I have uploaded my csv file in my Datastax Astra DB. The thing is why the data when it is uploaded, the rows gets unorganized or random. Say if in my csv the row id is like 1, 2, 3, ... Then when I am uploading this to my DB, it gets uploaded scrambled/rearranged say like row id 2, 1, 4, 5, 3 ... Due to this reason when I am requesting the data via http_methods in python, the data is also coming as it is stored i.e. unorganized way. Why is this happening ? And is there a way to solve this ?

Pritam Sinha
  • 309
  • 6
  • 11

2 Answers2

2

What it comes down to is how Cassandra stores your data. I’m assuming that you’re only defining a partition key within the primary key. The partition key is responsible for how the data is stored on the nodes in your cluster. If you want your data in a particular order then you’ll need to define the second part of the primary key, the clustering key.
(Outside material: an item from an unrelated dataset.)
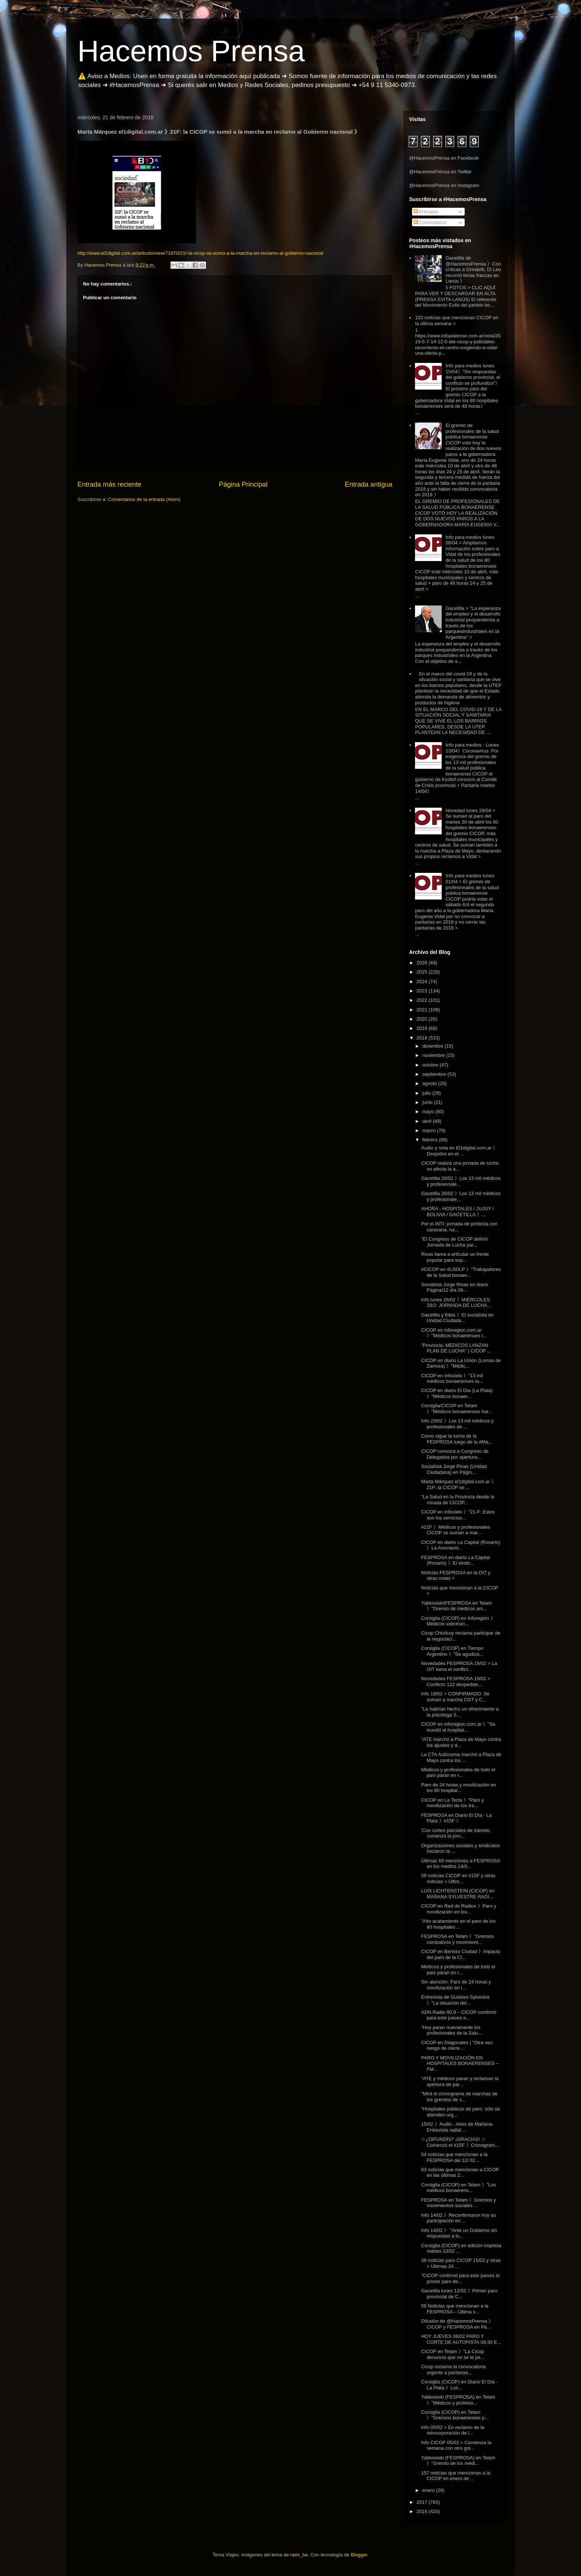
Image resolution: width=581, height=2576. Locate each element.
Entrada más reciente (109, 484)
I’d suggest taking a look at this answer which gives an excellent explanation of ordering https://stackoverflow.com/a/35708544/13078421

dwettlaufer
  • 378
  • 1
  • 5
  • Hi @dwettlaufer. Thanks for the reply. I went through the link and the idea of primary key consisting of partition key and clustering key. I see in the link they uses 'dept' as partition key and 'empno.' as clustering key. Correct me if I am wrong. But for my problem, I want to set say 'Id' column as my partition key and also I want to order the row by 'Id' itself. I have columns ['Id', 'Sepallength', 'Sepalwidth', 'Petallength', 'Petalwidth', 'Species']. How can I do this ? Can I use same key as both, if not what is the workaround ? I am using astra.datastax load data to upload. – Pritam Sinha Oct 08 '21 at 15:09
2

Why is this happening ?

dwettlaufer's answer is spot-on, but I'll provide a visual representation to help with understanding just what's happening here:

> SELECT id,token(id),name FROM numbers ;

 id | system.token(id)     | name
----+----------------------+-------
  5 | -7509452495886106294 |  five
  1 | -4069959284402364209 |   one
  2 | -3248873570005575792 |   two
  4 | -2729420104000364805 |  four
  3 |  9010454139840013625 | three

(5 rows)

Data in Astra DB is stored in order by the hashed token value of the partition key. Because of the hash, numeric values are quite likely to be arranged in a different order.

And is there a way to solve this ?

As was mentioned, sort order can only be enforced within a partition key. So if a different column is used as the partition key, id can be used to sort data within it.

Consider a table that looks like this:

CREATE TABLE dept_numbers (
    dept int,
    id int,
    name TEXT,
PRIMARY KEY(dept,id));

Then something like this would work:

> SELECT * FROM dept_numbers WHERE dept=1;

 dept | id | name
------+----+-------
    1 |  1 |   one
    1 |  2 |   two
    1 |  3 | three
    1 |  4 |  four
    1 |  5 |  five

(5 rows)

Note that all queries with Astra DB should have a WHERE clause. Without it, an expensive table scan will result.

Aaron
  • 55,518
  • 11
  • 116
  • 132